В тот же день сотрудники лаборатории набросали список возможных применений – судмедэкспертиза, установление отцовства, установление идентичности или неидентичности близнецов, мониторинг трансплантатов, охрана природы и сохранение редких видов. А вечером жена Джеффриса Сью добавила еще один пункт: разрешение спорных вопросов об иммиграции – установление родственных связей в этих вопросах играет первостепенную роль.

Все это сбылось. Но метод еще предстояло улучшить, избавиться от “каши”. Выяснилось также, что высоковариабельных участков, пригодных для фингерпринта, в геноме много, что анализировать их можно независимо и что по ДНК-фингерпринту, как и было задумано, можно различать даже ближайших родственников (кроме идентичных близнецов, естественно.) Джеффрис с соавторами опубликовали статью^[16], и мир изменился.

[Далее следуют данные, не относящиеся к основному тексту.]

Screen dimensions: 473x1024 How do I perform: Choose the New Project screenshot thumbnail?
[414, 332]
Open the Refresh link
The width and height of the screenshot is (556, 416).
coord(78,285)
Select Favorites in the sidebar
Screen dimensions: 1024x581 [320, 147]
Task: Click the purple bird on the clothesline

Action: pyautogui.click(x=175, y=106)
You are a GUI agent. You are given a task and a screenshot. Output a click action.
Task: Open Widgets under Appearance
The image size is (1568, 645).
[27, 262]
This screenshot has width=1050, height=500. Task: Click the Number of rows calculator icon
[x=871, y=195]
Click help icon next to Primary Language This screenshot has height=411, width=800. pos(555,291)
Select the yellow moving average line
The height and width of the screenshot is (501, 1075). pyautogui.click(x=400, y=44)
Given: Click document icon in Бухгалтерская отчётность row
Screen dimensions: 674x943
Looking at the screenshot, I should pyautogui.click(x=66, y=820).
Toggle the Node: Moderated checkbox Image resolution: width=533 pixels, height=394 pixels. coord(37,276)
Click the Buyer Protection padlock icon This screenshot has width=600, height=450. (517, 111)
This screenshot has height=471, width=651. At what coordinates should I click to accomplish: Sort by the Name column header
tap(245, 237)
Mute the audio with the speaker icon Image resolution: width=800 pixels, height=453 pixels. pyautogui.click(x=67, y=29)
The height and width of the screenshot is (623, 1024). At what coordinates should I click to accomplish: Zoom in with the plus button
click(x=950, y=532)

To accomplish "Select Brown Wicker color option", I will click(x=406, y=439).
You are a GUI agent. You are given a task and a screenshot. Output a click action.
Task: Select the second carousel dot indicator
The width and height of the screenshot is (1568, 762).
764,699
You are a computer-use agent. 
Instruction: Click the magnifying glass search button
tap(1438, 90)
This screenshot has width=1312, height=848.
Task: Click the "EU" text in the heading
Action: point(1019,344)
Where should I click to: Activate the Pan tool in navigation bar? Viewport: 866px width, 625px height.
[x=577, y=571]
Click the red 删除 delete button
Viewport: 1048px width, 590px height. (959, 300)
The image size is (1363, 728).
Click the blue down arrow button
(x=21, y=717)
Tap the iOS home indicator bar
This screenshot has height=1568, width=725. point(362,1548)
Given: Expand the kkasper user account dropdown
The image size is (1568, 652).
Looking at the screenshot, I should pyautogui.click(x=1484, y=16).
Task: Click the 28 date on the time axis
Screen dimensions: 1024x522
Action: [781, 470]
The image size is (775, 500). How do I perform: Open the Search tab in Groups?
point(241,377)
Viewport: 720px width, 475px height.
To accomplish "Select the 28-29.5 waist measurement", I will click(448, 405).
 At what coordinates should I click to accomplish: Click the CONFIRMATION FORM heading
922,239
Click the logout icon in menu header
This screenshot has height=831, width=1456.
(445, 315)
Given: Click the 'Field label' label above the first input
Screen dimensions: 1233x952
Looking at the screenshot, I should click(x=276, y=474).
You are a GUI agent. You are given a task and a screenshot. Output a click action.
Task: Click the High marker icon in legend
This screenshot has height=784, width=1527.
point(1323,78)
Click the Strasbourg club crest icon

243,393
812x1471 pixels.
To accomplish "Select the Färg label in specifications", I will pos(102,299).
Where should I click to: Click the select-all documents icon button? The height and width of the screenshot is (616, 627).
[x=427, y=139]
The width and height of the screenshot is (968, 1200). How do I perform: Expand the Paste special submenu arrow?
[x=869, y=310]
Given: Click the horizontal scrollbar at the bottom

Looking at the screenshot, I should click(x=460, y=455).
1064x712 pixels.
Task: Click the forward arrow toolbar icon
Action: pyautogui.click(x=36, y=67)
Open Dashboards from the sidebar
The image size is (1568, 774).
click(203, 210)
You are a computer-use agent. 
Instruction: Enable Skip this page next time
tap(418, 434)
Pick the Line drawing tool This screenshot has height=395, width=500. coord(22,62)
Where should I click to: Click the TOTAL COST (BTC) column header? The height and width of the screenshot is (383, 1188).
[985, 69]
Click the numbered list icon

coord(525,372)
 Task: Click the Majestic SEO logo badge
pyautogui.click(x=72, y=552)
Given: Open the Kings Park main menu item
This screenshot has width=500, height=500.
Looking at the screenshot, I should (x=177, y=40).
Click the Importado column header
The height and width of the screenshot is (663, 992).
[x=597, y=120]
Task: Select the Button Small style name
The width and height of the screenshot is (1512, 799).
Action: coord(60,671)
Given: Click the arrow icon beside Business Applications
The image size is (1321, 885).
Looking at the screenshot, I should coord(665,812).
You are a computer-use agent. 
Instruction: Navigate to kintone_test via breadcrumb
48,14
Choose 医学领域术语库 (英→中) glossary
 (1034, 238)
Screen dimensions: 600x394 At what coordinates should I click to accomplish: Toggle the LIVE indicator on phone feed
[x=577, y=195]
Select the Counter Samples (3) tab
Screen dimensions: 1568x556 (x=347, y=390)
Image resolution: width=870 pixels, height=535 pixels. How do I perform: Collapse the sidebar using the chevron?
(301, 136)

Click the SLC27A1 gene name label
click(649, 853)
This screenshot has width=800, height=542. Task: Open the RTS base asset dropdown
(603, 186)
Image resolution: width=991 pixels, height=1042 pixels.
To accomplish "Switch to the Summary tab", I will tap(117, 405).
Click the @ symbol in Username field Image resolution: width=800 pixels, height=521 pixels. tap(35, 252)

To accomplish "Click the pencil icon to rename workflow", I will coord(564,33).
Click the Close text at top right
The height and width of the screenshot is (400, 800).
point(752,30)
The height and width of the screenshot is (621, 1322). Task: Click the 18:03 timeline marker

Подытожим, как получают ДНК-фингерпринт по Джеффрису. Выделяют ДНК из образца – пятна крови, спермы и т. п. Обрабатывают рестриктазами, фрагменты разгоняют на электрофорезе, затем делают саузерн-блоттинг, молекулы ДНК переносятся на мембрану. Мембрану с отпечатками ДНК инкубируют с радиоактивно меченным зондом, содержащим коровую последовательность. Затем накладывают на рентгеновскую пленку, выдерживают, проявляют и видят рисунок – индивидуальный штрихкод человека.

Сразу хочется спросить, много ли ДНК можно извлечь из типичного образца на месте преступления. На форез-то хватит? Вопрос в точку, и мы вернемся к нему в главе про полимеразную цепную реакцию.